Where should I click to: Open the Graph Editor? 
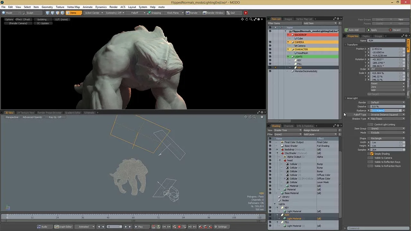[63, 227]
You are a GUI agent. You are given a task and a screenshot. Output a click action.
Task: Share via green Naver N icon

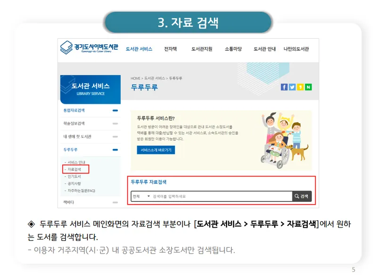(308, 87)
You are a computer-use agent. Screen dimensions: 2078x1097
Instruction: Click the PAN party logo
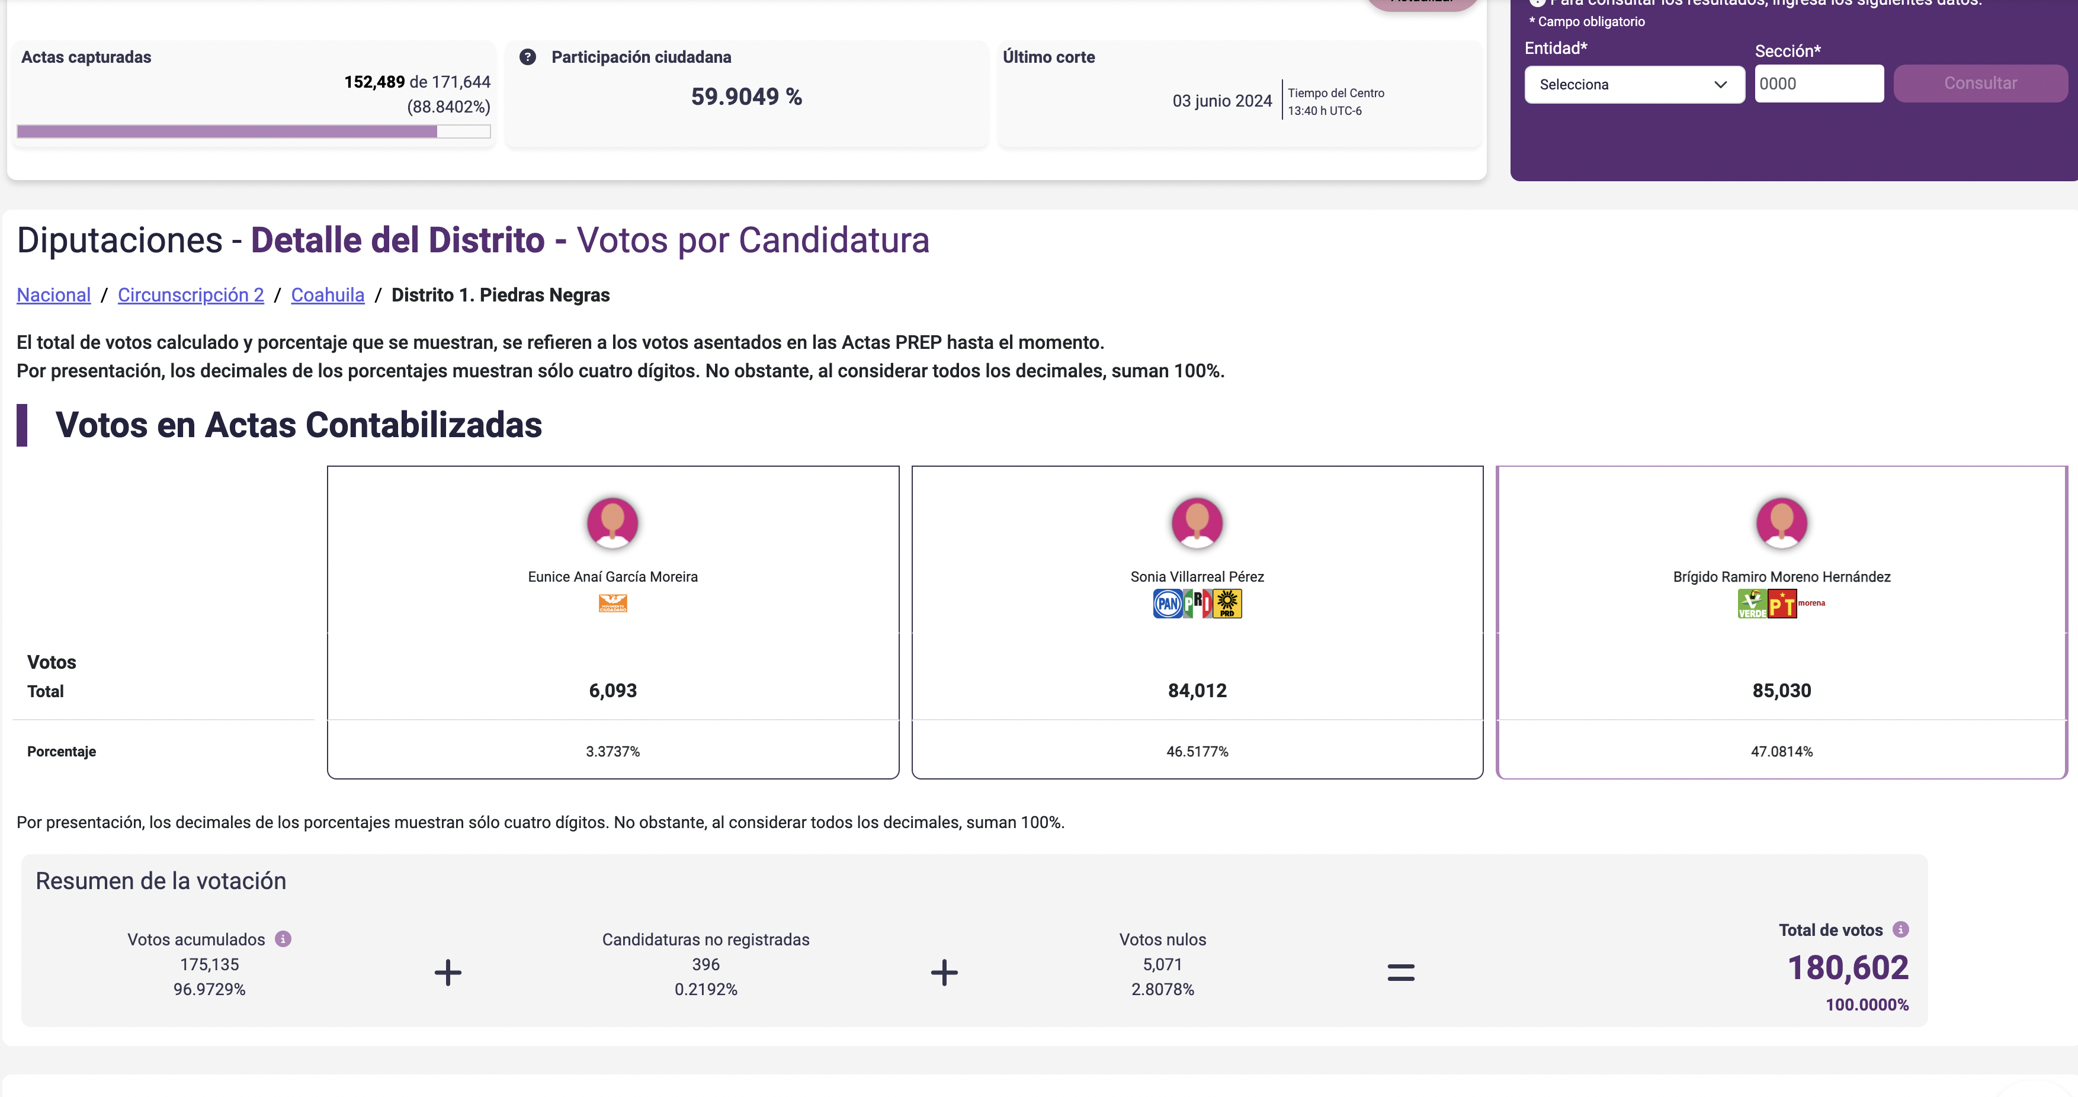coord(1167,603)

------------------------------

Sift through the entries and copy every line with "agent".

### Finished exercise
You are a GUI agent. You are given a task and a screenshot. Output a click action.
You are a computer-use agent. Screen dimensions: 2078x1097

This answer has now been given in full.